=== WORK ORDER ===
In the answer, every entry must appear exactly as given.

=== THE INPUT ===
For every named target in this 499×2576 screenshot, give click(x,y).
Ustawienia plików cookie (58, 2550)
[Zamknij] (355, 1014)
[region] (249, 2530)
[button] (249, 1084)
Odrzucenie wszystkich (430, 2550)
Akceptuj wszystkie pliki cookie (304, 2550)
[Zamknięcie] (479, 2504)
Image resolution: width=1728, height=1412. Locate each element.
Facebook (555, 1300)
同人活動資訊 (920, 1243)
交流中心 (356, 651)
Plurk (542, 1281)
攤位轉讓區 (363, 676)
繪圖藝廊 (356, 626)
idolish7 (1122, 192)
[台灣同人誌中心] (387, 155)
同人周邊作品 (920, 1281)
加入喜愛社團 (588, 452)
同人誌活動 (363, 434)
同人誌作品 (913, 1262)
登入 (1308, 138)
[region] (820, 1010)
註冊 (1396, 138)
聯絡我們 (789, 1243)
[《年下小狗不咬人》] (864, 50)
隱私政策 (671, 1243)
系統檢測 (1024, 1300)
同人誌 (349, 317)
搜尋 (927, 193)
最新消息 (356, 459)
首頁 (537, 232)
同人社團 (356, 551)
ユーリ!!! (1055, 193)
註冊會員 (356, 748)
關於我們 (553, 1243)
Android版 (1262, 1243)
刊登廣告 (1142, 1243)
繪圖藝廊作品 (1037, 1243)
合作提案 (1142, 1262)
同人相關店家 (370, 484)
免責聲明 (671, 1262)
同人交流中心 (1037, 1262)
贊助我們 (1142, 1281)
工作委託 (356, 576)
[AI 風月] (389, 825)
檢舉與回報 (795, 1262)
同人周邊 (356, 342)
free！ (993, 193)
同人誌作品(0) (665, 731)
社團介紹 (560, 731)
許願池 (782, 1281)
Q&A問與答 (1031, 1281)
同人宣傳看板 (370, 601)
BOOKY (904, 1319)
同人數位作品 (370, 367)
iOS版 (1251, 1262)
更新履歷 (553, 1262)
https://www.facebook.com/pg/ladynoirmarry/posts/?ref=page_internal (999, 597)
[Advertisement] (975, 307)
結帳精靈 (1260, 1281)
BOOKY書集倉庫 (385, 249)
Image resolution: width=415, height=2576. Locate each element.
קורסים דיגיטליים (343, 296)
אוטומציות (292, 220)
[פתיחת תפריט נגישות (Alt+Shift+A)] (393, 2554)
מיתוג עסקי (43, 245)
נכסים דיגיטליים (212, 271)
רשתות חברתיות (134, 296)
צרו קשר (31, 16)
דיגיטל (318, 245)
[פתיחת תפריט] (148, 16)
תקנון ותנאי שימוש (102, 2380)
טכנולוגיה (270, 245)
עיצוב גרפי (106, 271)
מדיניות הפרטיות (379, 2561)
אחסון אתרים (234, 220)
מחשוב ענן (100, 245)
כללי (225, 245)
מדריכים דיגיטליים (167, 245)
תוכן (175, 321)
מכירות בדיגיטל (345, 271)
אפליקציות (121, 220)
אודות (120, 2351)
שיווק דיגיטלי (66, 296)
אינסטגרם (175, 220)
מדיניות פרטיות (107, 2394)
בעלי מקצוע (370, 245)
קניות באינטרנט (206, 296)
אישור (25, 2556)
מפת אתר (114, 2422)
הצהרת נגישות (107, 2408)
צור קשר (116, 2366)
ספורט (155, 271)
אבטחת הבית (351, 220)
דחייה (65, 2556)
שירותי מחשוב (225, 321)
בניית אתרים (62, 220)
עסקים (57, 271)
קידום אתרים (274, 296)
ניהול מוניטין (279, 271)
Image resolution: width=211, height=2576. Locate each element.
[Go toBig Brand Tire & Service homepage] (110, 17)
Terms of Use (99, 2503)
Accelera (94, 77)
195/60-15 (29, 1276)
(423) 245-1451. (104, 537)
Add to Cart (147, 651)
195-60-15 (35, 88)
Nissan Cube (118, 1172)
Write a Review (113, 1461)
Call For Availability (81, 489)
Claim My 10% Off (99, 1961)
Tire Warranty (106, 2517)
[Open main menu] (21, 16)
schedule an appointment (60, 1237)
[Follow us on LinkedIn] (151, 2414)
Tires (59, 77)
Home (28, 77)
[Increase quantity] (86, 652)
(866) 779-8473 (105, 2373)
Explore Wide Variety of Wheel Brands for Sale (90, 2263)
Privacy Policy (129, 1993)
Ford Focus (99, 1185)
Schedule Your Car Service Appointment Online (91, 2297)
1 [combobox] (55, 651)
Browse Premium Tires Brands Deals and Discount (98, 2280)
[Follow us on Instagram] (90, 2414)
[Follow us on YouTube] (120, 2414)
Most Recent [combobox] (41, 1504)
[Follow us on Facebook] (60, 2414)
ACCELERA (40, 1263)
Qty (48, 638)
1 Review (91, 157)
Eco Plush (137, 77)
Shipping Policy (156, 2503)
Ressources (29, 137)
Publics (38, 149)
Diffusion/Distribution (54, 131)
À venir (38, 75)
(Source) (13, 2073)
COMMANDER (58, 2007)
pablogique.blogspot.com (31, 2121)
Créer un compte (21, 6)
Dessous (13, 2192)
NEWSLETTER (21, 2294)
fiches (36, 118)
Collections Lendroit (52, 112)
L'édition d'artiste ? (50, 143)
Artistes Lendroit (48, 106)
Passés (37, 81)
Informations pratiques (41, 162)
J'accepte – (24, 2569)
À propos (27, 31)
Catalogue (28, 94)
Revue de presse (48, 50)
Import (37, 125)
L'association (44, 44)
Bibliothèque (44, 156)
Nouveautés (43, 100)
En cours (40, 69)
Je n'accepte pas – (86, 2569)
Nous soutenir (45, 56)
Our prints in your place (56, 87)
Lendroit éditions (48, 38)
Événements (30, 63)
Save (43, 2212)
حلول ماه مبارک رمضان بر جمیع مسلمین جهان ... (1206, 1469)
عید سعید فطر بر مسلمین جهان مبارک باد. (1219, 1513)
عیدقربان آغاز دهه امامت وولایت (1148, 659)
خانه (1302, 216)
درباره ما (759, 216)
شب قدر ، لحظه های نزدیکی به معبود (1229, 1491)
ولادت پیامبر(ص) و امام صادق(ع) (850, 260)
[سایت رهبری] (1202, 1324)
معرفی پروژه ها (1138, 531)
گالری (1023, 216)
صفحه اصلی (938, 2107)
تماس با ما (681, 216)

=== RESPONSE AREA ===
For every named target in this 499×2576 screenshot, give click(x,y).
Ustawienia plików cookie (58, 2550)
[Zamknij] (355, 1014)
[region] (249, 2530)
[button] (249, 1084)
Odrzucenie wszystkich (430, 2550)
Akceptuj wszystkie pliki cookie (304, 2550)
[Zamknięcie] (479, 2504)
Image resolution: width=1728, height=1412. Locate each element.
Facebook (555, 1300)
同人活動資訊 (920, 1243)
交流中心 (356, 651)
Plurk (542, 1281)
攤位轉讓區 (363, 676)
繪圖藝廊 (356, 626)
idolish7 (1122, 192)
[台灣同人誌中心] (387, 155)
同人周邊作品 (920, 1281)
加入喜愛社團 (588, 452)
同人誌活動 (363, 434)
同人誌作品 (913, 1262)
登入 (1308, 138)
[region] (820, 1010)
註冊 (1396, 138)
聯絡我們 (789, 1243)
[《年下小狗不咬人》] (864, 50)
隱私政策 (671, 1243)
系統檢測 (1024, 1300)
同人誌 (349, 317)
搜尋 (927, 193)
最新消息 (356, 459)
首頁 (537, 232)
同人社團 (356, 551)
ユーリ!!! (1055, 193)
註冊會員 (356, 748)
關於我們 (553, 1243)
Android版 (1262, 1243)
刊登廣告 (1142, 1243)
繪圖藝廊作品 (1037, 1243)
合作提案 (1142, 1262)
同人相關店家 (370, 484)
免責聲明 (671, 1262)
同人交流中心 (1037, 1262)
贊助我們 (1142, 1281)
工作委託 (356, 576)
[AI 風月] (389, 825)
檢舉與回報 (795, 1262)
同人周邊 (356, 342)
free！ (993, 193)
同人誌作品(0) (665, 731)
社團介紹 (560, 731)
許願池 (782, 1281)
Q&A問與答 (1031, 1281)
同人宣傳看板 (370, 601)
BOOKY (904, 1319)
同人數位作品 (370, 367)
iOS版 (1251, 1262)
更新履歷 (553, 1262)
https://www.facebook.com/pg/ladynoirmarry/posts/?ref=page_internal (999, 597)
[Advertisement] (975, 307)
結帳精靈 (1260, 1281)
BOOKY書集倉庫 (385, 249)
Image resolution: width=415, height=2576. Locate each element.
קורסים דיגיטליים (343, 296)
אוטומציות (292, 220)
[פתיחת תפריט נגישות (Alt+Shift+A)] (393, 2554)
מיתוג עסקי (43, 245)
נכסים דיגיטליים (212, 271)
רשתות חברתיות (134, 296)
צרו קשר (31, 16)
דיגיטל (318, 245)
[פתיחת תפריט] (148, 16)
תקנון ותנאי שימוש (102, 2380)
טכנולוגיה (270, 245)
עיצוב גרפי (106, 271)
מדיניות הפרטיות (379, 2561)
אחסון אתרים (234, 220)
מחשוב ענן (100, 245)
כללי (225, 245)
מדריכים דיגיטליים (167, 245)
תוכן (175, 321)
מכירות בדיגיטל (345, 271)
אפליקציות (121, 220)
אודות (120, 2351)
שיווק דיגיטלי (66, 296)
אינסטגרם (175, 220)
מדיניות פרטיות (107, 2394)
בעלי מקצוע (370, 245)
קניות באינטרנט (206, 296)
אישור (25, 2556)
מפת אתר (114, 2422)
הצהרת נגישות (107, 2408)
צור קשר (116, 2366)
ספורט (155, 271)
אבטחת הבית (351, 220)
דחייה (65, 2556)
שירותי מחשוב (225, 321)
בניית אתרים (62, 220)
עסקים (57, 271)
קידום אתרים (274, 296)
ניהול מוניטין (279, 271)
Image resolution: width=211, height=2576. Locate each element.
[Go toBig Brand Tire & Service homepage] (110, 17)
Terms of Use (99, 2503)
Accelera (94, 77)
195/60-15 (29, 1276)
(423) 245-1451. (104, 537)
Add to Cart (147, 651)
195-60-15 (35, 88)
Nissan Cube (118, 1172)
Write a Review (113, 1461)
Call For Availability (81, 489)
Claim My 10% Off (99, 1961)
Tire Warranty (106, 2517)
[Open main menu] (21, 16)
schedule an appointment (60, 1237)
[Follow us on LinkedIn] (151, 2414)
Tires (59, 77)
Home (28, 77)
[Increase quantity] (86, 652)
(866) 779-8473 (105, 2373)
Explore Wide Variety of Wheel Brands for Sale (90, 2263)
Privacy Policy (129, 1993)
Ford Focus (99, 1185)
Schedule Your Car Service Appointment Online (91, 2297)
1 [combobox] (55, 651)
Browse Premium Tires Brands Deals and Discount (98, 2280)
[Follow us on Instagram] (90, 2414)
[Follow us on YouTube] (120, 2414)
Most Recent [combobox] (41, 1504)
[Follow us on Facebook] (60, 2414)
ACCELERA (40, 1263)
Qty (48, 638)
1 Review (91, 157)
Eco Plush (137, 77)
Shipping Policy (156, 2503)
Ressources (29, 137)
Publics (38, 149)
Diffusion/Distribution (54, 131)
À venir (38, 75)
(Source) (13, 2073)
COMMANDER (58, 2007)
pablogique.blogspot.com (31, 2121)
Créer un compte (21, 6)
Dessous (13, 2192)
NEWSLETTER (21, 2294)
fiches (36, 118)
Collections Lendroit (52, 112)
L'édition d'artiste ? (50, 143)
Artistes Lendroit (48, 106)
Passés (37, 81)
Informations pratiques (41, 162)
J'accepte – (24, 2569)
À propos (27, 31)
Catalogue (28, 94)
Revue de presse (48, 50)
Import (37, 125)
L'association (44, 44)
Bibliothèque (44, 156)
Nouveautés (43, 100)
En cours (40, 69)
Je n'accepte pas – (86, 2569)
Nous soutenir (45, 56)
Our prints in your place (56, 87)
Lendroit éditions (48, 38)
Événements (30, 63)
Save (43, 2212)
حلول ماه مبارک رمضان بر جمیع مسلمین جهان ... (1206, 1469)
عید سعید فطر بر مسلمین جهان مبارک باد. (1219, 1513)
عیدقربان آغاز دهه امامت وولایت (1148, 659)
خانه (1302, 216)
درباره ما (759, 216)
شب قدر ، لحظه های نزدیکی به معبود (1229, 1491)
ولادت پیامبر(ص) و امام صادق(ع) (850, 260)
[سایت رهبری] (1202, 1324)
معرفی پروژه ها (1138, 531)
گالری (1023, 216)
صفحه اصلی (938, 2107)
تماس با ما (681, 216)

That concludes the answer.